# [The records]
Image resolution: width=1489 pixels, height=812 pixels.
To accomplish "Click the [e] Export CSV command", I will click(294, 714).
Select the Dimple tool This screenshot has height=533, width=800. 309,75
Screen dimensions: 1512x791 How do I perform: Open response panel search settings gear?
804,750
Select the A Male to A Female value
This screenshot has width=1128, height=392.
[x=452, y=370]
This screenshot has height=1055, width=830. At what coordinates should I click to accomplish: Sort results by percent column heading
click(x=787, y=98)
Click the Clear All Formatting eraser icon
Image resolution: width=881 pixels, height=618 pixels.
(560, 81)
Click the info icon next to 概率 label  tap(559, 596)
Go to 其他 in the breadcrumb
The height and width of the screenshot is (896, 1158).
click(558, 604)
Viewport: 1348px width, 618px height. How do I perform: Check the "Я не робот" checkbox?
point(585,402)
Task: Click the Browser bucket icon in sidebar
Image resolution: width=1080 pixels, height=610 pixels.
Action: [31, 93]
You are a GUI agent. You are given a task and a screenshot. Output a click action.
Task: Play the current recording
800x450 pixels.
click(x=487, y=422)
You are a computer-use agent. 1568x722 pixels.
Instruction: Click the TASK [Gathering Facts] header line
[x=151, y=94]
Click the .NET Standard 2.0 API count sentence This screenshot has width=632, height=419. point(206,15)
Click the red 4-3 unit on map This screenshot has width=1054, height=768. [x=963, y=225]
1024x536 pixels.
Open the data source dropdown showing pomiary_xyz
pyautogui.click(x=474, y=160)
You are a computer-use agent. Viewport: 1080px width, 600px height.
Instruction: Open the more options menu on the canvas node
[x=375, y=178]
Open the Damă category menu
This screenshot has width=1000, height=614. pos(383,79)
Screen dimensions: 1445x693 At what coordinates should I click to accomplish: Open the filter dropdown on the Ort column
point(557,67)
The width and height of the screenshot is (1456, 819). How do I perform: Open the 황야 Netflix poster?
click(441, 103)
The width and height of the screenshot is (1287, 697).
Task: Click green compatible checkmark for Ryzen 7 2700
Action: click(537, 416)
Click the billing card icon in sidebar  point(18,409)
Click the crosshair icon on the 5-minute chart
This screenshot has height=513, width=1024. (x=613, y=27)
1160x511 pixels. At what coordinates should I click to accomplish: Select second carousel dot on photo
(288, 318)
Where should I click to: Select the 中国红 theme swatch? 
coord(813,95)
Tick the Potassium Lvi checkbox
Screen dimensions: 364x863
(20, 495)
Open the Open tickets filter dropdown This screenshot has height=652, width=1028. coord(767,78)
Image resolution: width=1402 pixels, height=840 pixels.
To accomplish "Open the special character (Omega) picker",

# [About this task]
Beginning with the line that contains "Click the billing", write out every line through the end of the entries above, exactly.

# [Your response]
Click the billing card icon in sidebar  point(18,409)
Click the crosshair icon on the 5-minute chart
This screenshot has height=513, width=1024. (x=613, y=27)
1160x511 pixels. At what coordinates should I click to accomplish: Select second carousel dot on photo
(288, 318)
Where should I click to: Select the 中国红 theme swatch? 
coord(813,95)
Tick the Potassium Lvi checkbox
Screen dimensions: 364x863
(20, 495)
Open the Open tickets filter dropdown This screenshot has height=652, width=1028. coord(767,78)
Image resolution: width=1402 pixels, height=840 pixels.
To accomplish "Open the special character (Omega) picker",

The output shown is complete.